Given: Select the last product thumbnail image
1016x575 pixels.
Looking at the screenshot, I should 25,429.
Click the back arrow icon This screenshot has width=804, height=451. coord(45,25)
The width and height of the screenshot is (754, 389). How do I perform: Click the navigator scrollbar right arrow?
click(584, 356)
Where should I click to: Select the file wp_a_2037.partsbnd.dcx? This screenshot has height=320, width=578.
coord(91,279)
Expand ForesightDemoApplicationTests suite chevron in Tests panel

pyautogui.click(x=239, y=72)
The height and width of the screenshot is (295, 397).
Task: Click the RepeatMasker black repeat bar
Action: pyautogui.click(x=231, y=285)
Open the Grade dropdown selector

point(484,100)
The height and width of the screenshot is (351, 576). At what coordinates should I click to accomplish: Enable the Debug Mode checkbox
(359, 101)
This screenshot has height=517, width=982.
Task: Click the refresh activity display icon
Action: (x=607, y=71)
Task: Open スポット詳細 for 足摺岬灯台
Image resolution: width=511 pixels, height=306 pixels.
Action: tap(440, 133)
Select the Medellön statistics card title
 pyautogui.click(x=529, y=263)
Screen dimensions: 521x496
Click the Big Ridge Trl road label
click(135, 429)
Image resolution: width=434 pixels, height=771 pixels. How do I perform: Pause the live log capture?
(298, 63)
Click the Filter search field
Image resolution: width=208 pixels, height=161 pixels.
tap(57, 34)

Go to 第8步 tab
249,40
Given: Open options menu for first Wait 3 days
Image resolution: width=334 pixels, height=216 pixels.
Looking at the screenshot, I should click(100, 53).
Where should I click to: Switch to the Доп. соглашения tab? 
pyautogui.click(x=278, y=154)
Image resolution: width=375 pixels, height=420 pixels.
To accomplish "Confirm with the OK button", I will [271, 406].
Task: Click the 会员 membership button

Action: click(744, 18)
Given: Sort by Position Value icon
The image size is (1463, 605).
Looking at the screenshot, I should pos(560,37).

TASK ITEM:
Your task is to retype the entries verbatim, starting with the line that holds "Image resolution: width=334" and stopping after the line that holds "Given: Sort by Position Value icon".

WRITTEN REPLY:
Image resolution: width=334 pixels, height=216 pixels.
Looking at the screenshot, I should click(100, 53).
Where should I click to: Switch to the Доп. соглашения tab? 
pyautogui.click(x=278, y=154)
Image resolution: width=375 pixels, height=420 pixels.
To accomplish "Confirm with the OK button", I will [271, 406].
Task: Click the 会员 membership button

Action: click(744, 18)
Given: Sort by Position Value icon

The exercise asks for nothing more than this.